Californian residents are fortunate to have one of the most comprehensive and inclusive Child Support systems in the nation. In theory this system is supposed to provide certain legal assurances that children will be properly supported and provided for in those situations where the parents do not live in a continuous familial relationship with each other. In practice, there can be all kinds of circumstances that undermine this assurance or that make the payments less fair than they probably should be.
If you’re faced with either situation, you should consult a lawyer. A leading child support attorney, Carlsbad based Fischer & Van Thiel, recommends that you should seek assistance at the earliest opportunity, as delays can be costly, and may harm the favorability of the outcome for you. A qualified lawyer will know what steps need to be taken and will be able to advise you on the full legal situation that you find yourself in.
Calculating the correct amount of Child Support payments is a complicated process. It takes into account how much income is earned by both the custodial and non-custodial parent (including situations where neither parent officially has custody, or where a third party has custody), who is the “primary care-giver”, whether there are any pre-existing child support orders with which either parent has to comply, and various other miscellaneous factors that need to be taken into consideration.
It makes a difference which parent earns the most income, which parent has custody, and how much time the non-custodial parent spends with the child, including whether that is on a regular basis or not. These factors can cause dramatic variations in the amount of support that would be awarded.
It also can make a difference if the parent is considered to be a “bioligical parent” or not.

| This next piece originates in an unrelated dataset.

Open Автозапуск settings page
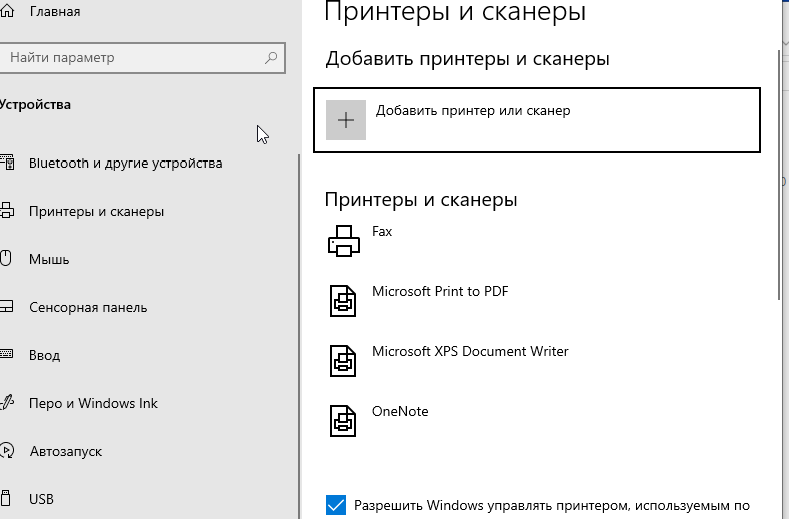The image size is (789, 519). [65, 451]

In the legal definition, a biological parent is one who contributed to the DNA of the child. The amount of difference this makes is not always as much as you may think. In such cases where a non-biological parent is assessed for child support, the situation becomes very complicated indeed.

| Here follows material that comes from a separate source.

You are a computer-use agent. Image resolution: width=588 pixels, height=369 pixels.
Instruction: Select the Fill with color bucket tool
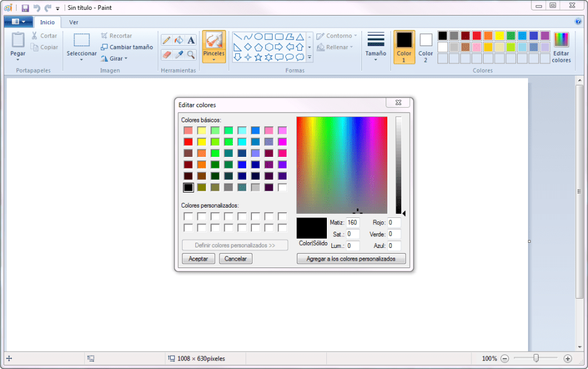click(178, 39)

One very important factor that will make a big difference to the assessment is the length of the relationship that exists between the biological parent and the non-biological parent. Then there is the matter of how and when the child was conceived.
For example, if the relationship between the biological and non-biological parents only came into existence after conception, and where the non-biological parent knew both that a child existed (or was going to exist) and that they were not the biological parent of the child, it would be a fact that the person willingly took on the role of a parent of a child they knew was not their biological offspring.
On the other hand, in the conception occurred after a relationship existed, and it was not known to the non-biological parent at that point that they were not a biological parent, this would make the matter very different. So with all these complications, it is easy to see why having a lawyer to help you understand your rights and to help you fight for them is so important.